Il traffico, l’industria e la mancanza di un piano nazionale d’intervento per diminuire la mobilità privata a favore di quella pubblica sono le cause secondo l’Associazione ambientalista  della cattiva qualità del’aria che respiriamo.

Nel 2010, 48 capoluoghi di provincia hanno superato il limite giornaliero di 50 microgrammi/m3 di polveri sottili oltre i 35 giorni consentiti dalla legge. Ai primi posti per il PM10 Torino e Frosinone con 134 e 108 superamenti. Seguono Asti (98), Lucca (97), Ancona (96) e Napoli (35). Il dossier di Legambiente Mal’aria di città 2011 evidenzia la cronicità dell’emergenza smog italiana.

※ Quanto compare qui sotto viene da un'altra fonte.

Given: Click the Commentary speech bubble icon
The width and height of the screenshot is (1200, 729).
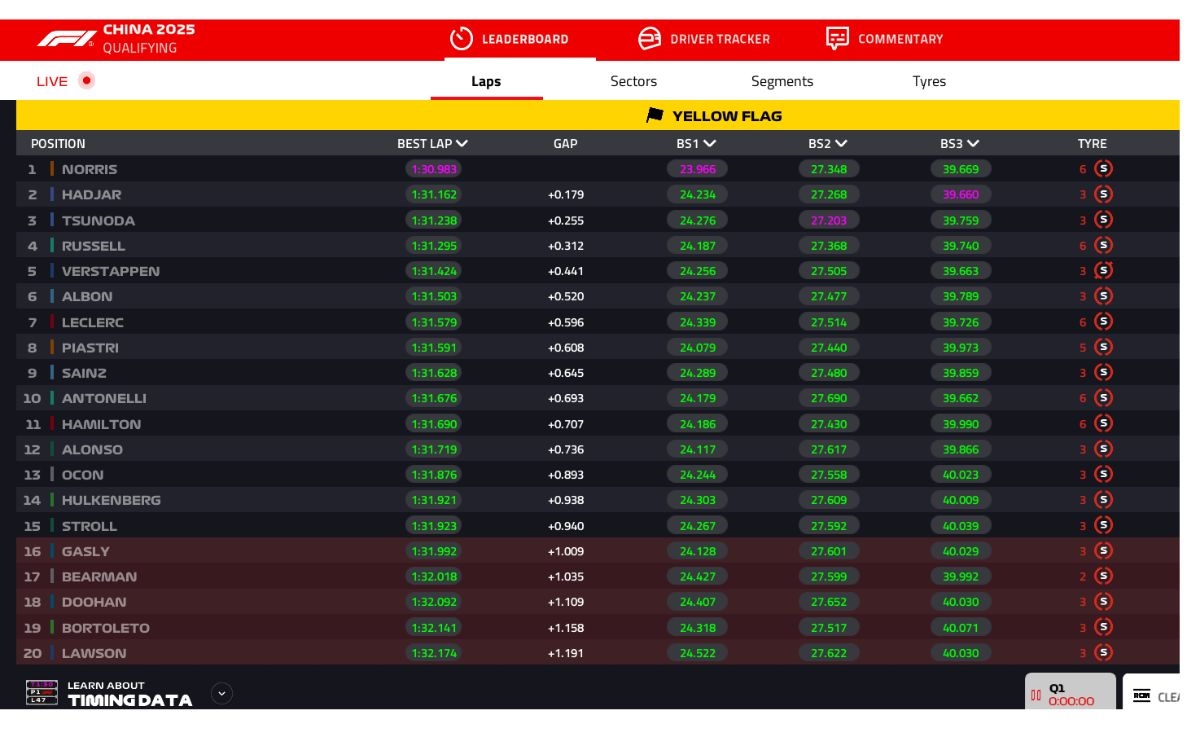Looking at the screenshot, I should tap(837, 39).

Ma la situazione peggiore è in Pianura Padana, dove si concentrano 30 dei 48 capoluoghi super inquinati e fuori legge per la presenza eccessiva dei PM10.

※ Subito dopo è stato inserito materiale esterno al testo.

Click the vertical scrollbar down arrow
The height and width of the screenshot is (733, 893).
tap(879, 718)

Questo il bilancio di PM10 ti tengo d’occhio, il monitoraggio in tempo reale di Legambiente e www.lamiaaria.it, riportato nel rapporto. Livelli d’inquinamento elevati, e sostanzialmente invariati rispetto agli anni precedenti, anche per gli ossidi di azoto e i microinquinanti come il benzo(a)pirene, potente cancerogeno presente anche in città industriali come Trieste e Taranto o altre in cui il traffico è il principale responsabile dell’inquinamento come Padova, Milano e Torino. Dunque  i PM10 sono in buona compagnia e  non sono gli unici responsabili della cattiva qualità dell’aria che respiriamo.

La situazione evidenziata da Legambiente è  confermata dai dati dell’Agenzia Europea per l’Ambiente, che riporta ai primi posti della classifica delle città più inquinate Torino, Brescia e Milano, precedute solo da Plovdiv, in Bulgaria.

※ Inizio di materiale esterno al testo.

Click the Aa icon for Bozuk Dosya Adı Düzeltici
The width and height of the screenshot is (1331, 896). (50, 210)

Del resto dall’Europa, che da due anni esorta il nostro governo a rispettare i limiti imposti dalla normativa comunitaria, è arrivato, inoltre, un monito formale. Lo scorso novembre la Commissione europea ha deferito l’Italia presso la Corte di giustizia per non aver rispettato la direttiva sulla qualità dell’aria. Bruxelles contesta al nostro Paese la mancanza di un piano nazionale d’interventi concreti, mirati a migliorare la qualità dell’aria nelle città italiane. Nonostante il governo italiano abbia approvato, ad agosto scorso, il Decreto legislativo n. 155/2010 in recepimento della Direttiva in materia di qualità dell’aria. Un provvedimento che, se da una parte, introduce nuovi limiti come quello per il PM2,5, dall’altra giustifica la mancanza d’interventi di riduzione dell’inquinamento in caso di costi sproporzionati. Allarga, inoltre, le maglie per il controllo del benzo(a)pirene, al punto che, per le ricadute sull’inquinamento atmosferico a Taranto, il decreto è stato definito “Salva Ilva”.

Le cause dell’ inquinamento sono da ricercare :

– nella  mobilità responsabile del 50% delle polveri sottili a Roma e dell’84% degli ossidi di azoto a Napoli: il trasporto su gomme produce ogni anno circa il 34,7% del PM10, il 55,5% del benzene, il 51,7% degli ossidi di azoto, il 43,1% del monossido di carbonio.
–   nelll’industria siderurgica e petrolchimica, che produce il 75% degli ossidi di zolfo (SOx), il 31,5% degli idrocarburi policiclici aromatici (IPA) e il 28,8% delle polveri sottili (PM10).
– nelle emissioni prodotte dai riscaldamenti domestici (il 18,7% delle polveri sottili e il 46% degli idrocarburi policiclici aromatici).
Tutto questo produce un quadro terrificante: in Italia, ogni 10.000 abitanti, più di 15 persone muoiono prematuramente solo a causa delle polveri sottili.

Ha detto Rossella Muroni, direttore generale di Legambiente:

per curare la malattia cronica della cattiva qualità dell’aria e dell’inquinamento acustico  non bastano interventi spot come la giornata nazionale della bicicletta o parziali limitazioni al traffico. Servono interventi più ampi e strutturali, dal contrasto all’auto privata al rilancio del trasporto pubblico, che deve essere appetibile per i cittadini tramite l’estensione delle corsie preferenziali e un’adeguata offerta dei km percorsi. Come ha osservato la Commissione europea  in risposta alla richiesta di deroga avanzata dall’Italia per i superamenti di PM10, è necessaria una legge quadro sulla mobilità, che stabilisca criteri uniformi per i provvedimenti comunali e provinciali in modo da garantirne l’efficacia e la durata nel tempo insieme allo stanziamento di adeguate risorse economiche per la loro realizzazione.